(Stored records)
○ ○ ○ ○ ○

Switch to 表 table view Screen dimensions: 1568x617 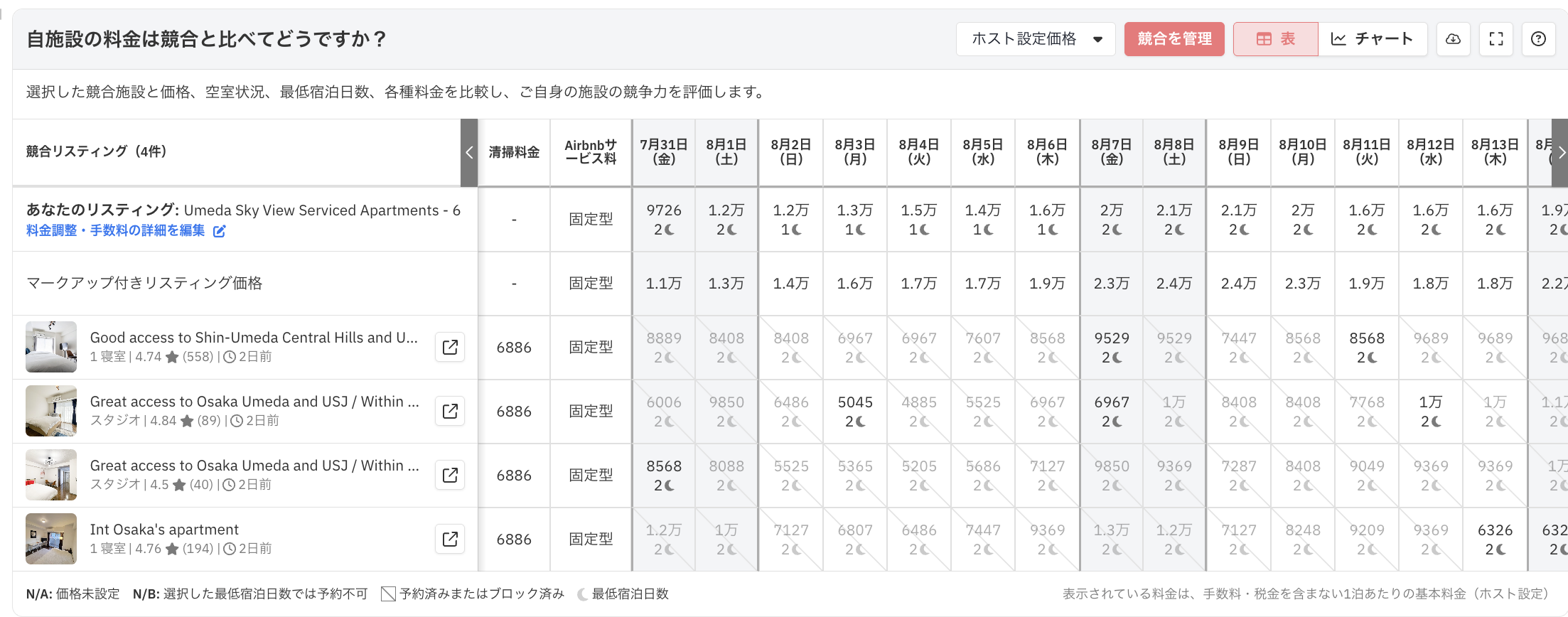click(x=1276, y=39)
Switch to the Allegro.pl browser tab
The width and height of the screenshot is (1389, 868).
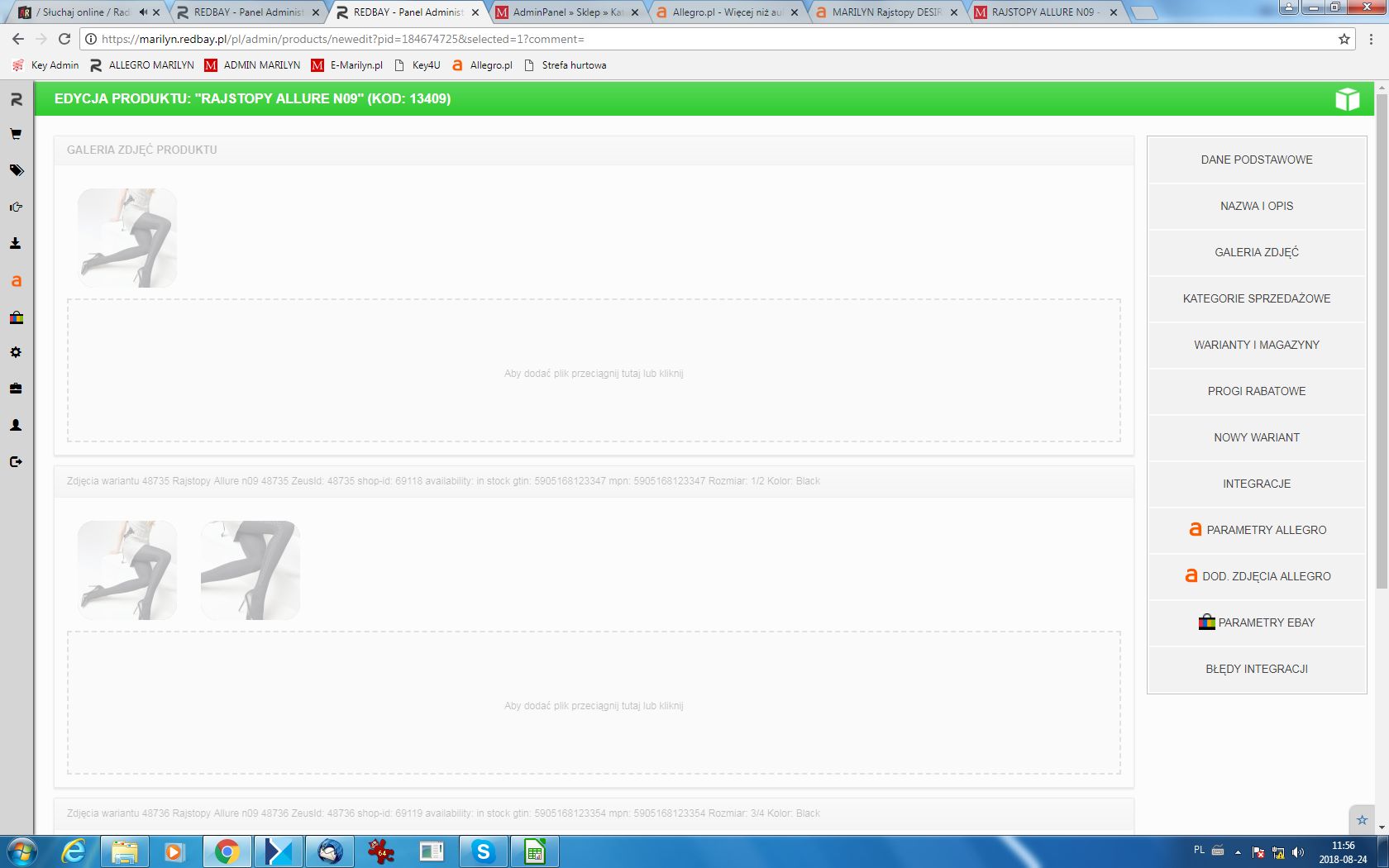726,12
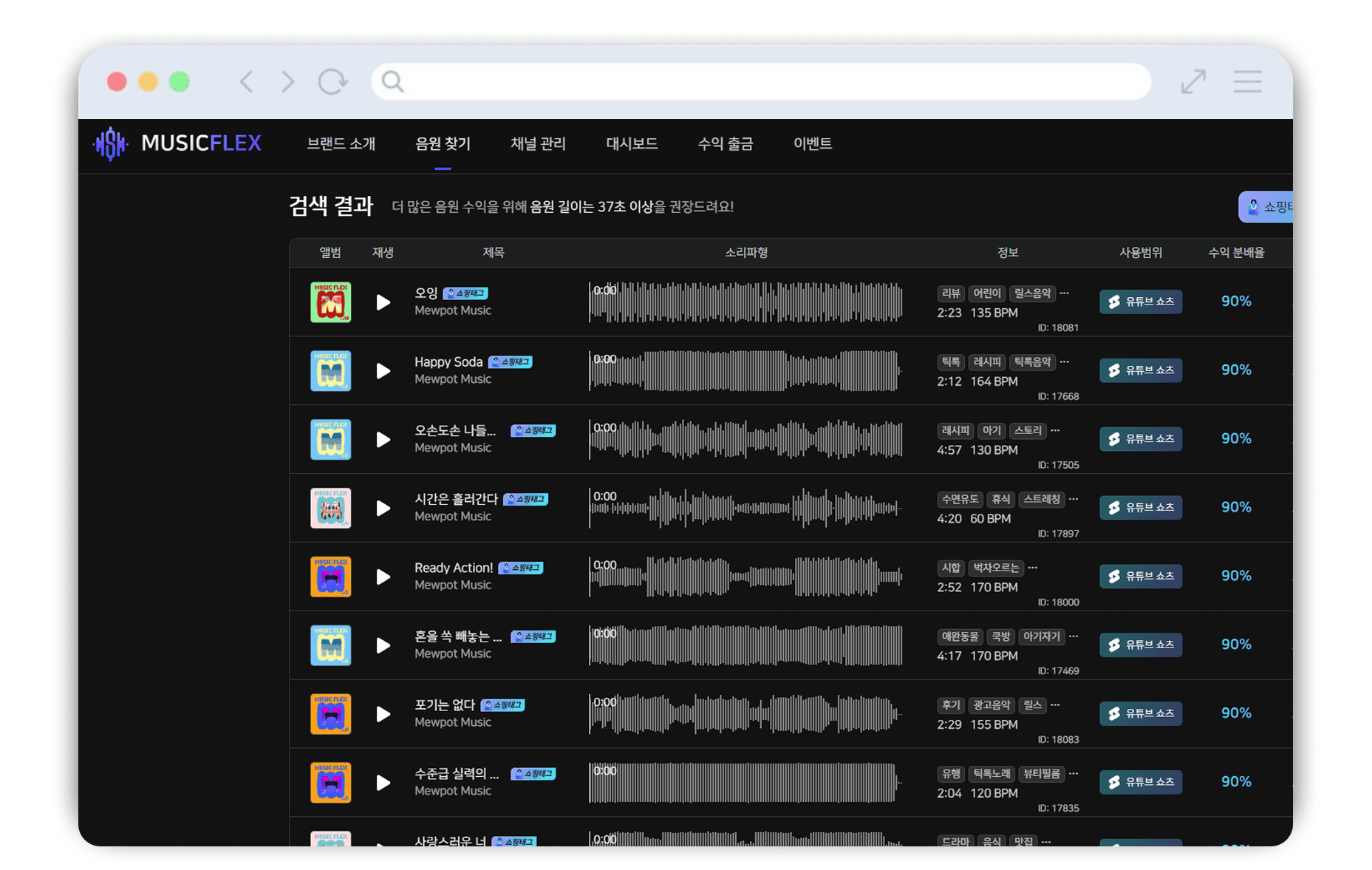
Task: Click the browser forward arrow
Action: [x=288, y=81]
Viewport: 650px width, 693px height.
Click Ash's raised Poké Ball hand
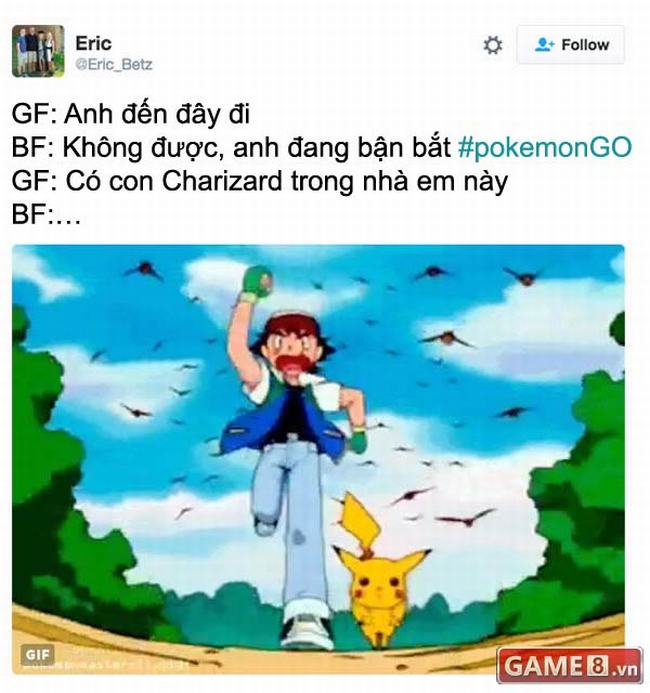[x=256, y=283]
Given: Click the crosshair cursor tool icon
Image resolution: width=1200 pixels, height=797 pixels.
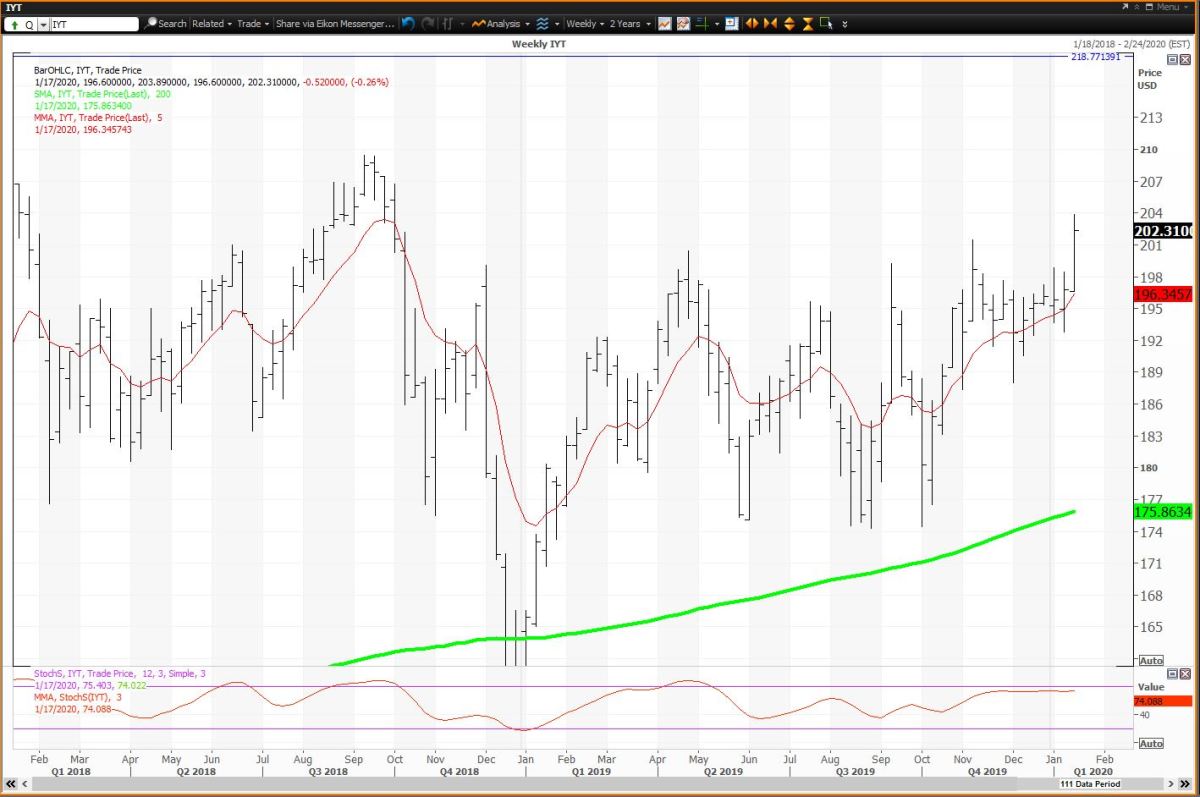Looking at the screenshot, I should [703, 23].
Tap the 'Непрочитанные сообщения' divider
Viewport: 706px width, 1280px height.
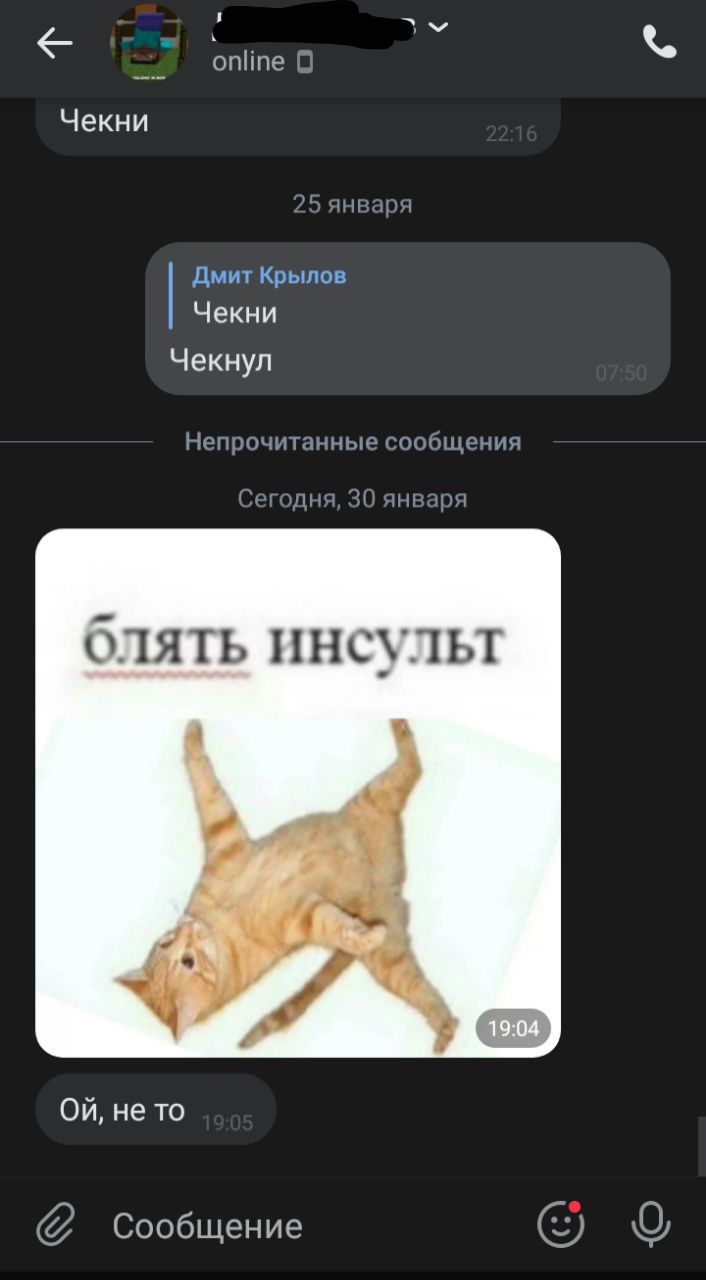coord(353,442)

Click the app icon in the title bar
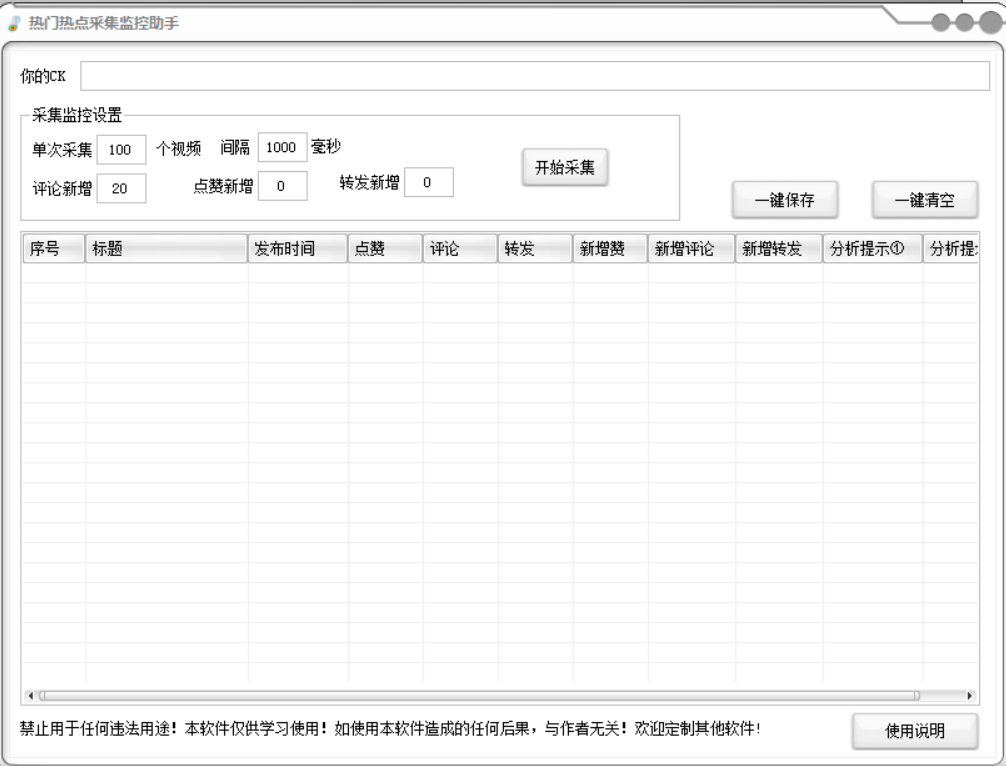pyautogui.click(x=12, y=24)
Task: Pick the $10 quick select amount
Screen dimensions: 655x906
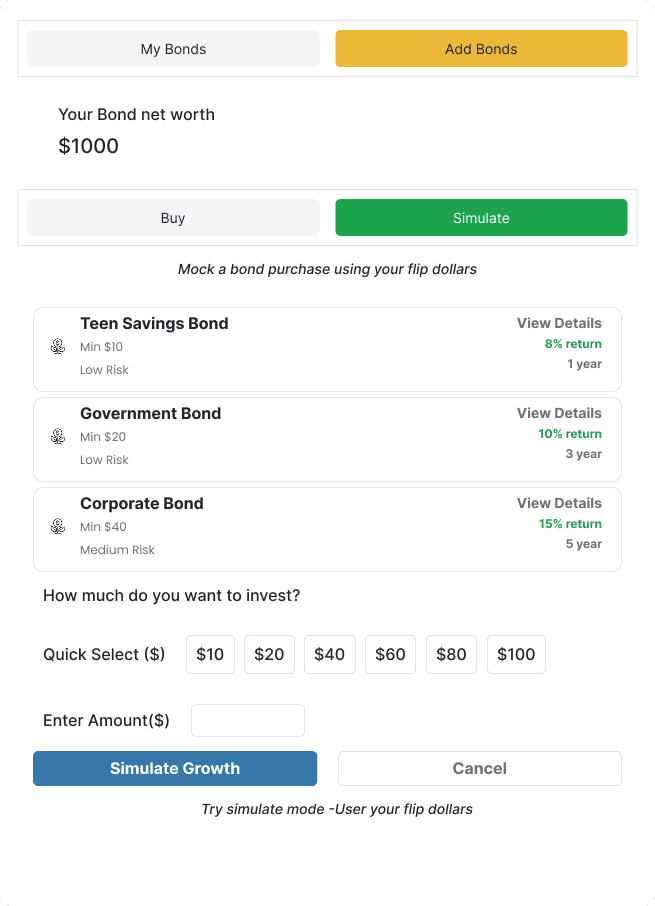Action: [x=210, y=654]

○ ○ ○ ○ ○

● **Exercise directions**:
What is needed is an exact copy of the lines from the line with "Task: Pick the $10 quick select amount" to the end of the data above, both included, without any pictures.

● **Response area**:
Task: Pick the $10 quick select amount
Screen dimensions: 655x906
Action: [x=210, y=654]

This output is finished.